Nanaimo-Ladysmith candidates will try to make the most of the final week of the campaign as election day, Sept. 20, approaches. (News Bulletin photo)

Nanaimo-Ladysmith candidates focus election campaigns with one week to go

Candidates talk about the issues they hope to underline leading up to Sept. 20

A campaign in COVID times is drawing to a close.

Voters in Nanaimo-Ladysmith and across Canada have only a few days left to make their final decisions before they mark their ballot on election day, Sept. 20.

For the five people running for MP in the riding, it will be a busy final few days. There’s an all-candidates’ forum Wednesday, Sept. 15, and they will then concentrate on making their colours seen and their messages heard.

For Michelle Corfield, Liberal Party candidate, the final week will be about continuing the conversation that was central to the election call – COVID-19 recovery.

“This is one of the most important elections we will see in our lifetimes as we’re coming out of COVID and trying to rebuild our economy and our country and create that safety that we all need,” she said.

Corfield said the Liberals have a full, costed plan to align COVID-19 recovery with other overlapping priorities such as health care and mental health, affordable housing and climate targets. She said she’ll continue to try to engage with voters “in a very safe manner,” mostly via phone and e-mail, and wants to talk about local issues such as the Liberals’ old-growth forest protection plan and potential health-care investment.

Tamara Kronis, Conservative Party candidate, is also finding that voters seem to be concerned with COVID-19 recovery and she said they’re clamouring for change.

“What we’re seeing at the doors is people really want to get rid of Justin Trudeau and what we’re hearing over and over again is that they’re excited about our economic recovery plan,” she said, adding that even people who haven’t traditionally voted Conservative like what they see in the platform.

Kronis said she’s tried to run her campaign like she would a constituency office, talking and listening. She said she keeps hearing how hard the last couple of years have been for people.

“I’m hearing about people’s personal mental health struggles, the struggles that they’ve had in their families and the fear and anxiety that they feel when they see prices going up at the grocery store and up at the gas pump and they see the spending that is continuing to come out of Ottawa,” she said. “We have to get that under control.”

Lisa Marie Barron of the NDP said over the final week of the campaign, she will be talking about affordability and social support and ways New Democrats would try to make things better for “everyday people.”

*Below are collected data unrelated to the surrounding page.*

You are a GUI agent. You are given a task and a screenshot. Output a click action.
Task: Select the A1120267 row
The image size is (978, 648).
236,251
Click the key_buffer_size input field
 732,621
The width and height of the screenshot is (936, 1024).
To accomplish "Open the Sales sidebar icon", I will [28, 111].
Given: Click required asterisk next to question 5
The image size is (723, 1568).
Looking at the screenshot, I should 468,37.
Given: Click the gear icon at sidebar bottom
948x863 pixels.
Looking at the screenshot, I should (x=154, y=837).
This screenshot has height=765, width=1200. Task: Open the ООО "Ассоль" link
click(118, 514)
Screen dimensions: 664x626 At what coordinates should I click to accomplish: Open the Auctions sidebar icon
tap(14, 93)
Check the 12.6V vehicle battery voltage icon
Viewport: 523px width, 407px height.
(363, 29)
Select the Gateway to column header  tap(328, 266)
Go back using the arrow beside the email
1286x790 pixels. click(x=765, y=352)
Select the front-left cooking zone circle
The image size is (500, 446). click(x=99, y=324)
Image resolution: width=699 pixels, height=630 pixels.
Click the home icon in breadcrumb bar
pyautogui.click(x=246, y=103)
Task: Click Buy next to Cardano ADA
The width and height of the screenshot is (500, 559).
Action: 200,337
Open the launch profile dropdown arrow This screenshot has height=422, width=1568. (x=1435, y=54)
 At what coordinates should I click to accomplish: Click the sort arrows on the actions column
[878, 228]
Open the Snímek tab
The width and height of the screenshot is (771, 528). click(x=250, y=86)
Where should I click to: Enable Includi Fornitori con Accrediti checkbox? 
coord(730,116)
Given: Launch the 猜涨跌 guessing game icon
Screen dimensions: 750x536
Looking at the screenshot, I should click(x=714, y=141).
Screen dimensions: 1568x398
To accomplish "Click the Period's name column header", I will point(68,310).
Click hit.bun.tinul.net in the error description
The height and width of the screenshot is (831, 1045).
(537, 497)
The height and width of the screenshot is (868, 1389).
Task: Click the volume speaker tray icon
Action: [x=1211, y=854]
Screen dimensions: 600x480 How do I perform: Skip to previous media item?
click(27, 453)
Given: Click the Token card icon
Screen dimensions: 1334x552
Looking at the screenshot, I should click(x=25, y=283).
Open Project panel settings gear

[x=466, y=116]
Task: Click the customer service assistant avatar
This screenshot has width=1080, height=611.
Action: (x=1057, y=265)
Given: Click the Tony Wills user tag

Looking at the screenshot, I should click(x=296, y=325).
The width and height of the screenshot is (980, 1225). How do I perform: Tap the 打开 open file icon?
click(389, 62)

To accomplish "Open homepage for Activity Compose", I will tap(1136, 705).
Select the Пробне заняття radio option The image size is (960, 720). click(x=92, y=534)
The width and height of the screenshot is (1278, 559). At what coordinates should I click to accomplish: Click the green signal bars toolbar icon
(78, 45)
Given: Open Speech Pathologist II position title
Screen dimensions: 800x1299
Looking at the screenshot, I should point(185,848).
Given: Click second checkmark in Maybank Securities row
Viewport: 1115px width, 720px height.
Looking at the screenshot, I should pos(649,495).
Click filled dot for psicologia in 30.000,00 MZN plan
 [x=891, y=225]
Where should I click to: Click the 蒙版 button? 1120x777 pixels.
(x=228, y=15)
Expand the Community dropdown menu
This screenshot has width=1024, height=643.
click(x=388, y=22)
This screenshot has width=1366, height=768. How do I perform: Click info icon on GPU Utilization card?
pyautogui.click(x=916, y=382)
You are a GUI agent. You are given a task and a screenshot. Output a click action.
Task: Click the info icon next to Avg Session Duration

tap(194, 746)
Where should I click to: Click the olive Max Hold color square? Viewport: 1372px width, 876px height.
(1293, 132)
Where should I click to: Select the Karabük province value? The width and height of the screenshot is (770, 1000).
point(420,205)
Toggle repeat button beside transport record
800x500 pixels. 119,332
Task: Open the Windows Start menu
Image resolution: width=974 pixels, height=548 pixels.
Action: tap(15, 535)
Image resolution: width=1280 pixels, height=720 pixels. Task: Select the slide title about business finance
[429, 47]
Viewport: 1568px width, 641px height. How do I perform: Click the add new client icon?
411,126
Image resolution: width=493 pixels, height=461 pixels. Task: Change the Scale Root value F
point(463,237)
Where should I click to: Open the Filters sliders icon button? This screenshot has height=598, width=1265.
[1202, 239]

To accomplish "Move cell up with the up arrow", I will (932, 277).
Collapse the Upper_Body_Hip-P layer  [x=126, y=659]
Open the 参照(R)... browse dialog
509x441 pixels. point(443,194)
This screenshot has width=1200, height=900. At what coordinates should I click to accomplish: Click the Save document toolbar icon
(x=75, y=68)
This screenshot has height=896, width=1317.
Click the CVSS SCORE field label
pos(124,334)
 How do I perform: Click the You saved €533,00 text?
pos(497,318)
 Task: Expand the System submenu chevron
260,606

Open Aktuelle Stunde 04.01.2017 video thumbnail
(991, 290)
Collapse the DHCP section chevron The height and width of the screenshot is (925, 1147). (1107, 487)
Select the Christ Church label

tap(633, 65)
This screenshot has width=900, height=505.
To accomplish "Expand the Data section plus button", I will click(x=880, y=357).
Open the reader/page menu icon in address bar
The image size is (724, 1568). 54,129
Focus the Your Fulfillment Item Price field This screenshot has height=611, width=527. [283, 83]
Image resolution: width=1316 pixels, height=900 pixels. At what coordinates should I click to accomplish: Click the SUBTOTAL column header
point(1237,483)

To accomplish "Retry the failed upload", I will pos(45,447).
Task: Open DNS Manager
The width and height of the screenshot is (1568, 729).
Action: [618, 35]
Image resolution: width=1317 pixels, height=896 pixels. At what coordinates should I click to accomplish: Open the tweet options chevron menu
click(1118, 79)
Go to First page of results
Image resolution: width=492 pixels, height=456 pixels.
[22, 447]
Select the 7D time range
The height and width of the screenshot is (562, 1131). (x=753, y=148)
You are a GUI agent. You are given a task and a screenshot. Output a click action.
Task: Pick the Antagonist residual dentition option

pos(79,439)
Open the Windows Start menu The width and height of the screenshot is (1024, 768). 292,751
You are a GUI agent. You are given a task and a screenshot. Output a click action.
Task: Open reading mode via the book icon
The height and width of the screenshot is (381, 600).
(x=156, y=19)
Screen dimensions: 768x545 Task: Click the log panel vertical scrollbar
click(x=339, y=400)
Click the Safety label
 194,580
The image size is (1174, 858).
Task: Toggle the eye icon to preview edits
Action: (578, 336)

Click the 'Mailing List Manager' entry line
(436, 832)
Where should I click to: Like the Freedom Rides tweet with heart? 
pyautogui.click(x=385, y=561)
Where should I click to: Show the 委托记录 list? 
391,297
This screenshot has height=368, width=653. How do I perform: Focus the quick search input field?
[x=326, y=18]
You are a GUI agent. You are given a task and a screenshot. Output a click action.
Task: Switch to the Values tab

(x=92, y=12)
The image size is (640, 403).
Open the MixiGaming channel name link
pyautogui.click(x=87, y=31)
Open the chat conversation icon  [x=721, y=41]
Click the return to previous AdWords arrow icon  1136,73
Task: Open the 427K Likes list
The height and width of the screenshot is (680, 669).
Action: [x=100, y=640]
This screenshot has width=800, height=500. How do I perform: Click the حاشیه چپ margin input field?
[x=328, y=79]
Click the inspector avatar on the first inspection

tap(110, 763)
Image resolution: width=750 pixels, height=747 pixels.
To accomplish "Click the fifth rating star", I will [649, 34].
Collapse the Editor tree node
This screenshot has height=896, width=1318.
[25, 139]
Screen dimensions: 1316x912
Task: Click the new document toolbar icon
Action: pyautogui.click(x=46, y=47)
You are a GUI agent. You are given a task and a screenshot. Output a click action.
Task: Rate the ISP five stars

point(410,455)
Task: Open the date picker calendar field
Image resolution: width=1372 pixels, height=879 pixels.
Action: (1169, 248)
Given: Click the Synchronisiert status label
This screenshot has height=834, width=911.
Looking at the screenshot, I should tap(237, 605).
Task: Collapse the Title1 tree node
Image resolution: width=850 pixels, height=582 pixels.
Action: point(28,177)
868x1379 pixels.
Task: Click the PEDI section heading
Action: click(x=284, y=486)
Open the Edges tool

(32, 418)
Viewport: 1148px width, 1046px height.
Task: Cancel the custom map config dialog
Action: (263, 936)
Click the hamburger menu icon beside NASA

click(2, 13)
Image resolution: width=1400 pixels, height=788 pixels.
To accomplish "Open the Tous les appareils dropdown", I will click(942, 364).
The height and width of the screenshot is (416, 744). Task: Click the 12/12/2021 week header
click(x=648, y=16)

The NDP’s approach to mental health and addictions, she said, is something that she wants to continue to communicate because she said it’s “interconnected” with issues like pharmacare, affordable housing and general affordability that impact the safety and health for individuals and the greater community.

“I bring with me that on-the-ground experience that is different than the other candidates, working in addictions…” she said. “Part of the reason why I’ve decided to run for the NDP is to be able to run for a party that understands the impact of lifting us all up so no one’s left behind.”

Barron said she’ll be door-knocking and making phone calls and her campaign team will be helping with that effort, encouraging people and educating them on how to vote.

“I’m trying to share with people that there are safety protocols in place … I just want to make sure that people feel confident getting out to have their vote count,” she said.

Paul Manly, Green Party incumbent, said climate change is the issue he most wants to talk about during the final week of the campaign. He said the Greens “have the only credible plan” to meet emissions targets and criticized Canada’s emissions accountability act as a “weak piece of legislation,” noting that every election is already a chance for climate action accountability.

“If we don’t work towards those targets and we don’t pull together on this planet, then the economic cost is going to be massive as we’ve seen with the fires and the floods, and the death and the destruction that we’re facing,” he said.

He also hopes to debate housing with other candidates, as he said other parties’ pledges to build affordable housing can’t keep pace in “competing with predatory investors,” and more systemic changes are required.

Manly said he’s got a series of campaign events scheduled for this week, and he will also continue to reveal endorsements from community and climate leaders.

Stephen Welton, People’s Party of Canada candidate, said part of him wishes he could focus more on issues like fiscal responsibility, immigration and climate change, but said COVID-19 response has to be the primary talking point. The PPC is opposed to the vaccine passport system that provinces are introducing.

“To our minds, values and principles, this is a violation of rights and freedoms,” he said.

Welton is also interested in talking about the PPC’s environmental platform, he said, as he thinks “layer after layer” of carbon taxes are making life more unaffordable.

“We are less about this fear of the world ending and we’re more about practical changes that don’t kill our economy…” Welton said. “A lot of our inflationary pressures are in the carbon tax – the cost to heat our homes, the cost to drive our cars.”

Welton said he and his campaign team will try to be visible over the final days of the campaign and, like every party, will be encouraging people to go and vote.

“We want our democracy to work and it works better if people get engaged and make an informed choice,” he said.